Previous research has shown: electrical stimulation of the spinal cord can reverse such paralysis, but how this happened was not clear. So neuroscientist Claudia Kathe of the Swiss Federal Institute of Technology Lausanne (EPFL) and colleagues tested a technology called epidural electrical stimulation in nine individuals, as well as in an animal model.

The spinal cord was stimulated by a surgically implanted neurotransmitter. Meanwhile, patients also underwent a process of intensive neurorehabilitation in which a robotic support system assisted them as they moved in multiple directions.

The patients underwent five months of stimulation and rehabilitation, four to five times a week. Amazingly, all volunteers were then able to take steps using a walker.

To the researchers’ surprise, the recovered patients even showed a reduction in neural activity in the lumbar spinal cord while walking. The team thinks this is because the activity is refined to a specific subset of neurons that are essential for walking.

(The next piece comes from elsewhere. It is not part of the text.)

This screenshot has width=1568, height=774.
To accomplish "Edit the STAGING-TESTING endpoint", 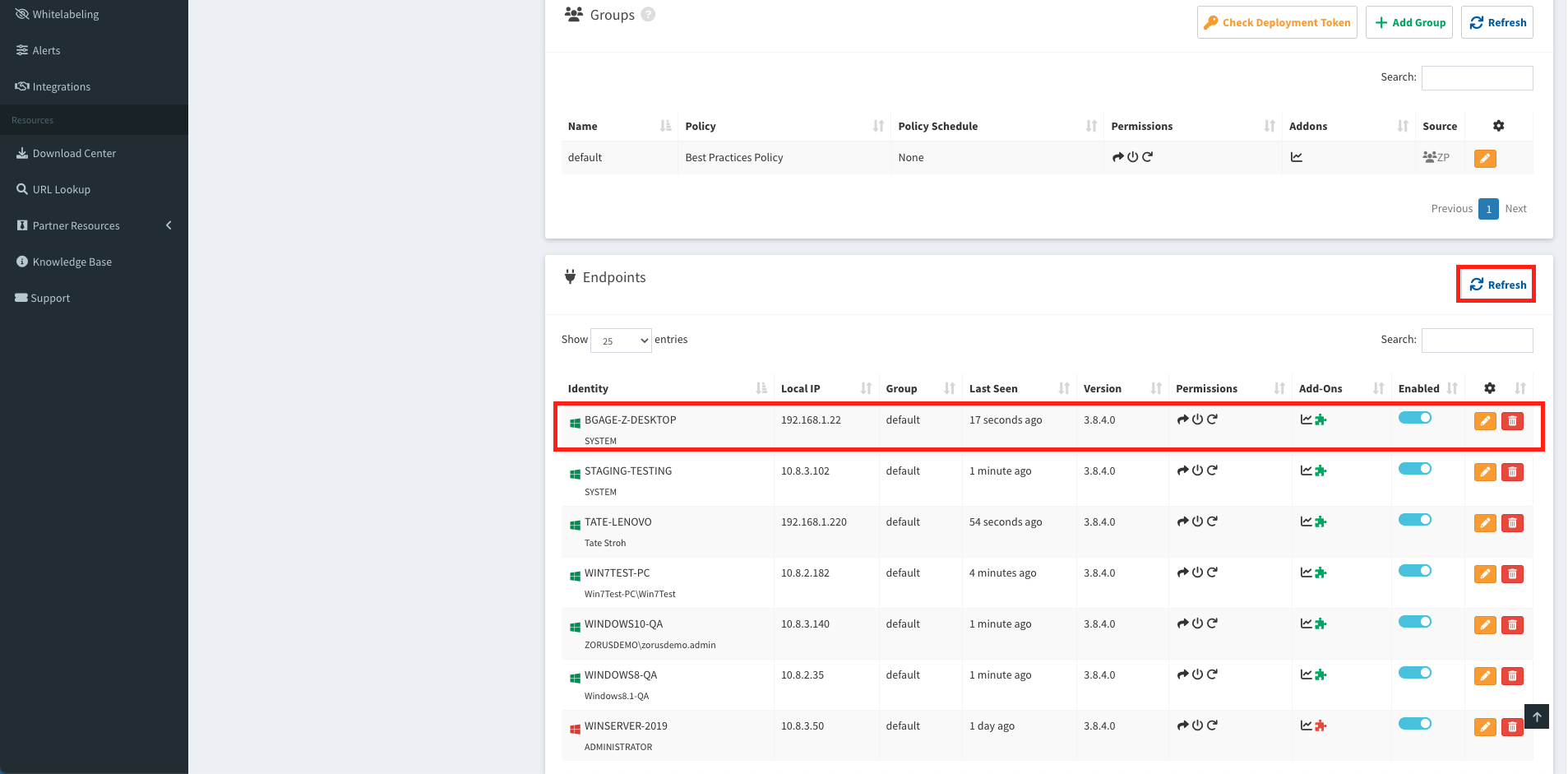I will [1484, 472].
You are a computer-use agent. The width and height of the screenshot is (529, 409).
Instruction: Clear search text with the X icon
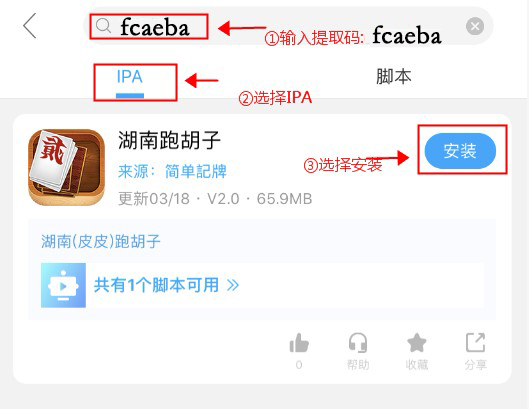475,26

“If you think about it, it shouldn’t come as a surprise,” Courtine told Dyani Lewis at Nature“because in the brain, when you learn a task, that’s exactly what you see – fewer and fewer neurons are activated” as you get better at it.

So Kathe and team modeled the process in mice and used a combination of RNA sequencing and spatial transcriptomics – a technique that allows scientists to measure and map gene activity in specific tissues – to understand which cells did what.

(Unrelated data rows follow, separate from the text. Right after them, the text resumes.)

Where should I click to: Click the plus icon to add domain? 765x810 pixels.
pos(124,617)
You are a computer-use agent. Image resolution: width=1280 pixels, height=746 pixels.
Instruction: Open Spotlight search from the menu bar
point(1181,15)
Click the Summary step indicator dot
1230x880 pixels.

They identified a single population of previously unknown neurons that can ramp up to take over after injury, found in the intermediate laminae of the lumbar spinal cord.

This tissue, made up of cells called SCVsx2::Hoxa10 neurons do not appear to be necessary for walking in healthy animals, but they appear to be essential for recovery from spinal cord injury, as destroying them prevented mice from recovering. However, their recruitment is activity dependent.

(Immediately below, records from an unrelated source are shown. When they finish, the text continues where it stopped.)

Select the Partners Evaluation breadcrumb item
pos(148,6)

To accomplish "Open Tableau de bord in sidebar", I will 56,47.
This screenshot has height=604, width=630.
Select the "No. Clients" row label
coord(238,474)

SCVsx2::Hoxa10 neurons are “uniquely positioned” to convert information from the brainstem into executive commands. These are then broadcast to the neurons responsible for the production of walking, Kathe and colleagues explain in their paper.

This is just one part of a very complicated chain of message and receive cells, so much remains to be explored.

But “these experiments confirmed that the participation of SCVsx2::Hoxa10 neurons is a fundamental requirement for the recovery of walking after paralysis,” the researchers said concluded.

This new understanding may eventually lead to more treatment options and may also improve quality of life for people with a variety of other spinal cord injuries.

Their research has been published in Nature.